Tocilizumab在三阴性乳腺癌细胞模型中，通过抑制IL-6/STAT3/NF-κB正反馈环，能抑制细胞的增殖、迁移侵袭和上皮-间质转化过程，并下调Wnt/β-catenin通路以抑制肿瘤干细胞特性；同时可增强顺铂（Cisplatin，CDDP， 顺铂）的细胞毒性作用，并在人源化原位乳腺肿瘤小鼠模型中显著抑制肿瘤生长与EMT进程[3]。值得注意的是，体外实验证实Tocilizumab（RG-1569）能有效抑制人源细胞IL-6信号传导，但因种属特异性，无法与小鼠或大鼠IL-6受体结合，故在啮齿类细胞中无阻断效应[4]。

目前在动物实验层面，食蟹猴被选为Tocilizumab（托珠单抗）相关研究中最常用的物种，因为该抗体在体外和体内均能与猴IL-6R发生交叉反应。在食蟹猴胶原诱导性关节炎模型中，Tocilizumab给药后能显著减轻食蟹猴关节局部和全身的炎症反应，抑制炎症驱动的破骨细胞分化并使骨稳态恢复正常[5]。此外在猪崽（幼猪）缺血性骨坏死模型中使用15–20 mg/kg的Tocilizumab（每两周静脉注射），有效降低了滑膜炎程度、减少滑膜巨噬细胞的数量、抑制破骨细胞活性并促进新骨形成[6]。

参考文献及鸣谢

[1] Choong, D. J.; Tan, E. Does tocilizumab have a role in dermatology?
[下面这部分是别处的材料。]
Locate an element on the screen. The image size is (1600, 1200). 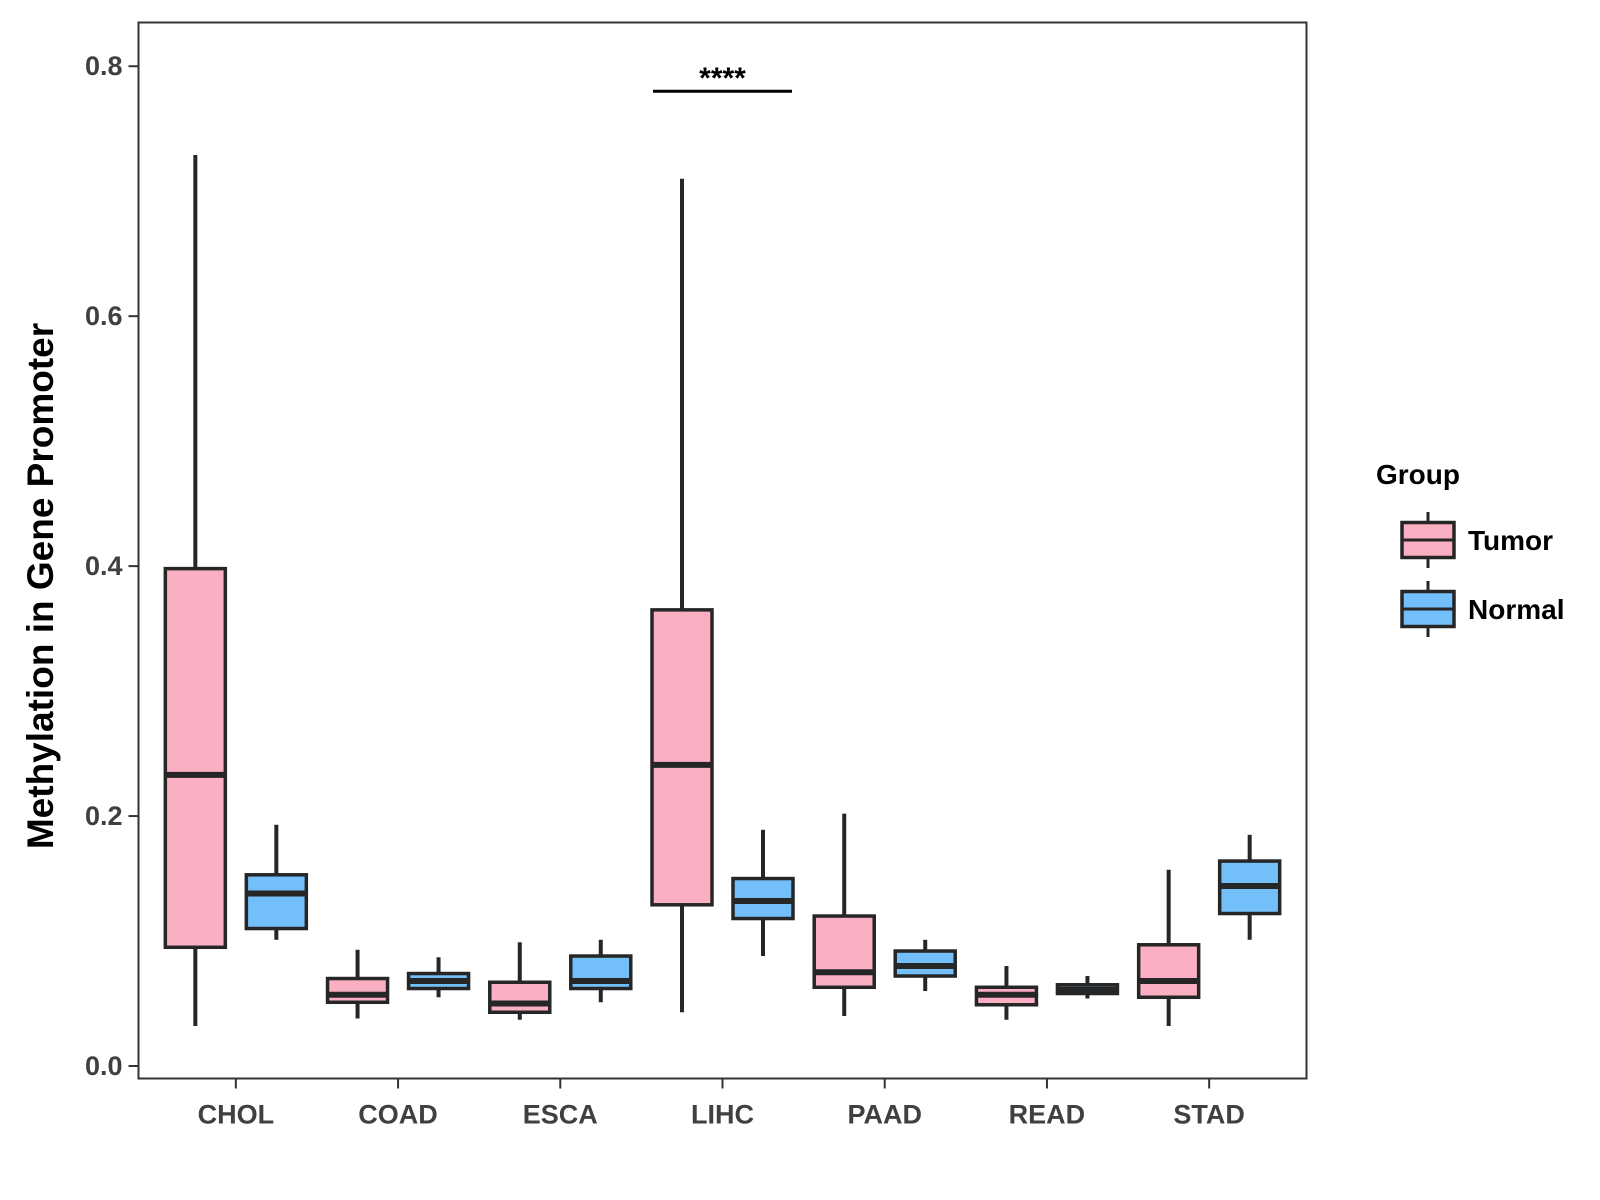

A review of clinical applications, its adverse side effects and practical considerations. Dermatologic therapy 2021, 34 (4), e14990.
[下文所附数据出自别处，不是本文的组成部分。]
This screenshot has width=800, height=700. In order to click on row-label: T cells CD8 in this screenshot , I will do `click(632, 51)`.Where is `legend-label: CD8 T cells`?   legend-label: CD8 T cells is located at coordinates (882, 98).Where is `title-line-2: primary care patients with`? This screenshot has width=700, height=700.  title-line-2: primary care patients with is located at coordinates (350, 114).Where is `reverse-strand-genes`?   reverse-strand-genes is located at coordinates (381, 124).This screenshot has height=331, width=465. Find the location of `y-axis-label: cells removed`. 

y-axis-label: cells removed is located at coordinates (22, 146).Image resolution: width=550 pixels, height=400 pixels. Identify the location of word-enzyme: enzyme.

[2] Kilinc, B. R.; Kostak, F.; Yilmaz, O. F.; et al. The Effects of Tocilizumab on Inflammatory and Differentiation Pathways in Primary Human Chondrocytes: A Bioinformatic and In Vitro Approaches. International journal of rheumatic diseases 2025, 28 (7), e70336.

[3] Alraouji, N. N.; Al-Mohanna, F. H.; Ghebeh, H.; et al. Tocilizumab potentiates cisplatin cytotoxicity and targets cancer stem cells in triple-negative breast cancer. Molecular carcinogenesis 2020, 59 (9), 1041-1051.

[4] Lokau, J.; Kleinegger, F.; Garbers, Y.; et al. Tocilizumab does not block interleukin-6 (IL-6) signaling in murine cells. PloS one 2020, 15 (5), e0232612.

[5] Sheppard, M.; Laskou, F.; Stapleton, P. P.; et al. Tocilizumab (Actemra). Human vaccines & immunotherapeutics 2017, 13 (9), 1972-1988.

[6] Ren, Y.; Deng, Z.; Gokani, V.; et al. Anti-Interleukin-6 Therapy Decreases Hip Synovitis and Bone Resorption and Increases Bone Formation Following Ischemic Osteonecrosis of the Femoral Head. Journal of bone and mineral research : the official journal of the American Society for Bone and Mineral Research 2021, 36 (2), 357-368.